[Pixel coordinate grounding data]
'''

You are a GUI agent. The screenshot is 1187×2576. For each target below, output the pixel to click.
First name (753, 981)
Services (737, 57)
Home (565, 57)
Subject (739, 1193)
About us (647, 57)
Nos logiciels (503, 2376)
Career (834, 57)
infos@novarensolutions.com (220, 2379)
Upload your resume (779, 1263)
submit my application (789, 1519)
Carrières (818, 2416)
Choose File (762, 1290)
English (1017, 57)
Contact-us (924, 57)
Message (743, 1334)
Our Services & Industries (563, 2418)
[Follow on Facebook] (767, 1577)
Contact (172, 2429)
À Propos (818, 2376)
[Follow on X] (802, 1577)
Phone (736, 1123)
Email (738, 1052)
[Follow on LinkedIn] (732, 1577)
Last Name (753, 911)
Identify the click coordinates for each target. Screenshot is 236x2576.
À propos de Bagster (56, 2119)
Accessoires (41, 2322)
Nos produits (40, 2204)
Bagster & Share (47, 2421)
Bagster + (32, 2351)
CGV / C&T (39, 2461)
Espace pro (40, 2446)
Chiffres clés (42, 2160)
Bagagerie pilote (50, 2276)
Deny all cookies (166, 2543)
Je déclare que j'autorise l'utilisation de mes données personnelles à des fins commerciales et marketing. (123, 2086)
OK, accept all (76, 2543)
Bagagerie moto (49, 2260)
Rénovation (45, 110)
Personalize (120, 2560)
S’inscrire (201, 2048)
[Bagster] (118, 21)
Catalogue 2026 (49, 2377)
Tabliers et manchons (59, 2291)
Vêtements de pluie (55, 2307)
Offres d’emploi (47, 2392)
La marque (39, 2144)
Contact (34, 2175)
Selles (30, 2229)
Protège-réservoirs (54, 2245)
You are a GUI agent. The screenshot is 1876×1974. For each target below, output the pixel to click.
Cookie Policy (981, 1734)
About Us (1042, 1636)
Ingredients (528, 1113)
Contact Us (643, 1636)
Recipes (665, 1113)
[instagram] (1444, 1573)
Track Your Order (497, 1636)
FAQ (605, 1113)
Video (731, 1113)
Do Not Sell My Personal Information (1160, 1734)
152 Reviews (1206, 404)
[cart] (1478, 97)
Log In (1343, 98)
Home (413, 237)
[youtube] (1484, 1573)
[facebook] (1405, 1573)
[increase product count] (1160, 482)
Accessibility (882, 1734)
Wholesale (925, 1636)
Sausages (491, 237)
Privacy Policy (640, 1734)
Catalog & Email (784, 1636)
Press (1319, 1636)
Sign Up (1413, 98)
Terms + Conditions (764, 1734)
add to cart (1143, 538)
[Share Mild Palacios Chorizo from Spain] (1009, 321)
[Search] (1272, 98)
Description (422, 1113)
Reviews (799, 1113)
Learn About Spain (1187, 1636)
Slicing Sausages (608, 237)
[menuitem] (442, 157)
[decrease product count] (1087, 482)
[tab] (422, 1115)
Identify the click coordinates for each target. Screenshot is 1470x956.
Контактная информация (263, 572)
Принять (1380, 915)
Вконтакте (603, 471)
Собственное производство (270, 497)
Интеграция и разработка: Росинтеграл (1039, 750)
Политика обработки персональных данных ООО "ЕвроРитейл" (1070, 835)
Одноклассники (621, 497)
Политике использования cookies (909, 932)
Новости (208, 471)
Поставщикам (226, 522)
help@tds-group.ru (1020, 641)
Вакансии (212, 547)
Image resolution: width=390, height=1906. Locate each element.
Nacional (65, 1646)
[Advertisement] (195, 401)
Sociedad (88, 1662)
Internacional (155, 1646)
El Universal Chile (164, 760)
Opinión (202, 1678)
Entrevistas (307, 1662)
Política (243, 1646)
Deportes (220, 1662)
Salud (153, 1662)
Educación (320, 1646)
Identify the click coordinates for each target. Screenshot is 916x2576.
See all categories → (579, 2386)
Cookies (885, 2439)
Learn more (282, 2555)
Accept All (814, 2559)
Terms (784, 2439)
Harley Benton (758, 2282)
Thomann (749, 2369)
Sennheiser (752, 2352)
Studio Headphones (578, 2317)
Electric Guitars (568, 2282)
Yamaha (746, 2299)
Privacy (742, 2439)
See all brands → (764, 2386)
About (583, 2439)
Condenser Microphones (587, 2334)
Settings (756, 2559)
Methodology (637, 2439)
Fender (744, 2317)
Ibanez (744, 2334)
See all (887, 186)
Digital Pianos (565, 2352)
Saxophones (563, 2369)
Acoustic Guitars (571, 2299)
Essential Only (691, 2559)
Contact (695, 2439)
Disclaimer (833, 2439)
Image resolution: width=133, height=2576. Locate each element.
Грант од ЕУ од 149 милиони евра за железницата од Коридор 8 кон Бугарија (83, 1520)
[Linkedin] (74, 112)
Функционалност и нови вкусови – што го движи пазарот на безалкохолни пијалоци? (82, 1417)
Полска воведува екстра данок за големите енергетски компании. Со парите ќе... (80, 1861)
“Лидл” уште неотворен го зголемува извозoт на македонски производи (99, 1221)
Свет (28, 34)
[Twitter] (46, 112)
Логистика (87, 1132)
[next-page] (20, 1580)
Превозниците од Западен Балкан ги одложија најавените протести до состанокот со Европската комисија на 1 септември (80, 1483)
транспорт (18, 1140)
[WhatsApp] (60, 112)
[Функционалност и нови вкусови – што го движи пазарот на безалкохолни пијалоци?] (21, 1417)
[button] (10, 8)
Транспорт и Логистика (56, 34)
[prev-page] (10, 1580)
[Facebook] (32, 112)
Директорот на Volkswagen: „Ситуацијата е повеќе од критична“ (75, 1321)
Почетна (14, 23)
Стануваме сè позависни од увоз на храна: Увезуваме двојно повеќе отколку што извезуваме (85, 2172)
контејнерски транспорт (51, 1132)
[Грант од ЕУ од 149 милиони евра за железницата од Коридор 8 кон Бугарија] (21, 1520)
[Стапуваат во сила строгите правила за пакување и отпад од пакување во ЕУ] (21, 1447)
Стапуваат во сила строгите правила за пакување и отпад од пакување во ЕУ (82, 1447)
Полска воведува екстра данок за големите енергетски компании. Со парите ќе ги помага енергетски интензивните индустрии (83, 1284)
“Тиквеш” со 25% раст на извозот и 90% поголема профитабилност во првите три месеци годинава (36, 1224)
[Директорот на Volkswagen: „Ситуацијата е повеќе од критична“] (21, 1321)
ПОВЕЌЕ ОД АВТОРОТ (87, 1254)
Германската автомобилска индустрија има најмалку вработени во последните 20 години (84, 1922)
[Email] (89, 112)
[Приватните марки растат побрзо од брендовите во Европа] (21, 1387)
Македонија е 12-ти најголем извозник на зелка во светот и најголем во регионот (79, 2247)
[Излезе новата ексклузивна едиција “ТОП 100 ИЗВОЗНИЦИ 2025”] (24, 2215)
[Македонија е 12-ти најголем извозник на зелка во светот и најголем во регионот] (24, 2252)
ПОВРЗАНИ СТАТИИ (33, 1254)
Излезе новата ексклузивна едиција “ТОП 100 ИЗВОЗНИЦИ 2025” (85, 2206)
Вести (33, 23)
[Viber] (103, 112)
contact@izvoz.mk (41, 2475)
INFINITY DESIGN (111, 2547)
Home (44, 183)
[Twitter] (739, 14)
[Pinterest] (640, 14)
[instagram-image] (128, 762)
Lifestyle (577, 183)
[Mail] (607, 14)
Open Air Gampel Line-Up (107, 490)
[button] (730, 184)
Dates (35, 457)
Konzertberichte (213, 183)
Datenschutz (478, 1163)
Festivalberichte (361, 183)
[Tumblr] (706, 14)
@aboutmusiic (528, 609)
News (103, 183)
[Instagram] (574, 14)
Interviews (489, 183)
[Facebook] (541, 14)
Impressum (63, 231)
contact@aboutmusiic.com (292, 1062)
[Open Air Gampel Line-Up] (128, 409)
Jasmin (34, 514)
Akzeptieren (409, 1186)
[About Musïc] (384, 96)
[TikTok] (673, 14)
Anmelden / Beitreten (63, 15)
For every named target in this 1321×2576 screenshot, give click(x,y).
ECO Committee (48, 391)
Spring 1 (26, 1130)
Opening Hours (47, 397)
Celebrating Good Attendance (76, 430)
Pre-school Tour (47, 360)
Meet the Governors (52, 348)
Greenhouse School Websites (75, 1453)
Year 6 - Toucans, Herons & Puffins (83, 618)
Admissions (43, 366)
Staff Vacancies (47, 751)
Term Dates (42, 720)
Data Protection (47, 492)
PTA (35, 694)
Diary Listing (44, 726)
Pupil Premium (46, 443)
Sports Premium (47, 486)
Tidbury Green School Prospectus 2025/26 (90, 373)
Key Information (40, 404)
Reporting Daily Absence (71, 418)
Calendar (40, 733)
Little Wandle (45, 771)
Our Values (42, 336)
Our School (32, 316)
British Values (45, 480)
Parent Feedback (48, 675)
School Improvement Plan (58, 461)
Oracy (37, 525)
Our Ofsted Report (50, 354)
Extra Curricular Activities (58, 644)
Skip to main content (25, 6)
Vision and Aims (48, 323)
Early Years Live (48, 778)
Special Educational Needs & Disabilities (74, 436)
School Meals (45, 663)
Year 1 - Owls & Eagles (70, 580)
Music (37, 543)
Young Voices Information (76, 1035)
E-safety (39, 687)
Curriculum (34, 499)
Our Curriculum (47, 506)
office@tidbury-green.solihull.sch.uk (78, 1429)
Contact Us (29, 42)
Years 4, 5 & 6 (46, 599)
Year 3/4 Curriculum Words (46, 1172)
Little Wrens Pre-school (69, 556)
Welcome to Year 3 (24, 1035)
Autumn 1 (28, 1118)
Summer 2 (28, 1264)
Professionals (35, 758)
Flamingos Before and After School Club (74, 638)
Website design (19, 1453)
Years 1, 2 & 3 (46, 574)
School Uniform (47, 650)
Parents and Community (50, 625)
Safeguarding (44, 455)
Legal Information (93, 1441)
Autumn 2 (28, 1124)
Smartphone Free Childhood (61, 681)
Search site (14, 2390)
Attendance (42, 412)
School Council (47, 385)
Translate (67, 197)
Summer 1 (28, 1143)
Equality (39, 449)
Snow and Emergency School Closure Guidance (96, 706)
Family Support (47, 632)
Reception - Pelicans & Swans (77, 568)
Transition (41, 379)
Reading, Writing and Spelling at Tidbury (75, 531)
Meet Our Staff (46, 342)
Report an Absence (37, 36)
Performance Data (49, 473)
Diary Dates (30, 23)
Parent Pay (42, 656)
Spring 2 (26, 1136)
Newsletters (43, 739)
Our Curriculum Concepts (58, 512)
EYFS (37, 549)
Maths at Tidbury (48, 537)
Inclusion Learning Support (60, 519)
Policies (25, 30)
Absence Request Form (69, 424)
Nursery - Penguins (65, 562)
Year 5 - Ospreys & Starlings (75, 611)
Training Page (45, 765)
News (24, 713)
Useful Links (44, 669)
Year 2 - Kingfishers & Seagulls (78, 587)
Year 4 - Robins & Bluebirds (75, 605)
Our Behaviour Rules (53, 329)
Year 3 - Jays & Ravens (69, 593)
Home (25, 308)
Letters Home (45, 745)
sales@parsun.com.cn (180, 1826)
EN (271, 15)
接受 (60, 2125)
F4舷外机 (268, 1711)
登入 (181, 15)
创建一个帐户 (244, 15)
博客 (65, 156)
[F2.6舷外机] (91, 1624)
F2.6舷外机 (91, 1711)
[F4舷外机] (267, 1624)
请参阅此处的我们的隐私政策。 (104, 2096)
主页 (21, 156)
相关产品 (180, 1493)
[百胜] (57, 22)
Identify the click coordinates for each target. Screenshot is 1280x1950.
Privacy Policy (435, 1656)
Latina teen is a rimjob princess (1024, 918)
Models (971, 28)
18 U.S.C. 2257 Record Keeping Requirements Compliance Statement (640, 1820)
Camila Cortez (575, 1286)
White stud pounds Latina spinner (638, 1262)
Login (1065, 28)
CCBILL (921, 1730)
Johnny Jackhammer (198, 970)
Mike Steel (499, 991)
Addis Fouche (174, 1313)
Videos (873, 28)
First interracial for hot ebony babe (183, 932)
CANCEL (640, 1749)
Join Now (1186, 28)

'''

• Activity
Your answer must be the lines above from the one containing "[tab] (422, 1115)" to the one containing "Acoustic Guitars (571, 2299)", both included, restated word for word.

• Output for this task
[tab] (422, 1115)
Identify the click coordinates for each target. Screenshot is 1470x956.
Контактная информация (263, 572)
Принять (1380, 915)
Вконтакте (603, 471)
Собственное производство (270, 497)
Интеграция и разработка: Росинтеграл (1039, 750)
Политика обработки персональных данных ООО "ЕвроРитейл" (1070, 835)
Одноклассники (621, 497)
Политике использования cookies (909, 932)
Новости (208, 471)
Поставщикам (226, 522)
help@tds-group.ru (1020, 641)
Вакансии (212, 547)
Image resolution: width=390, height=1906. Locate each element.
Nacional (65, 1646)
[Advertisement] (195, 401)
Sociedad (88, 1662)
Internacional (155, 1646)
El Universal Chile (164, 760)
Opinión (202, 1678)
Entrevistas (307, 1662)
Política (243, 1646)
Deportes (220, 1662)
Salud (153, 1662)
Educación (320, 1646)
Identify the click coordinates for each target. Screenshot is 916x2576.
See all categories → (579, 2386)
Cookies (885, 2439)
Learn more (282, 2555)
Accept All (814, 2559)
Terms (784, 2439)
Harley Benton (758, 2282)
Thomann (749, 2369)
Sennheiser (752, 2352)
Studio Headphones (578, 2317)
Electric Guitars (568, 2282)
Yamaha (746, 2299)
Privacy (742, 2439)
See all brands → (764, 2386)
About (583, 2439)
Condenser Microphones (587, 2334)
Settings (756, 2559)
Methodology (637, 2439)
Fender (744, 2317)
Ibanez (744, 2334)
See all (887, 186)
Digital Pianos (565, 2352)
Saxophones (563, 2369)
Acoustic Guitars (571, 2299)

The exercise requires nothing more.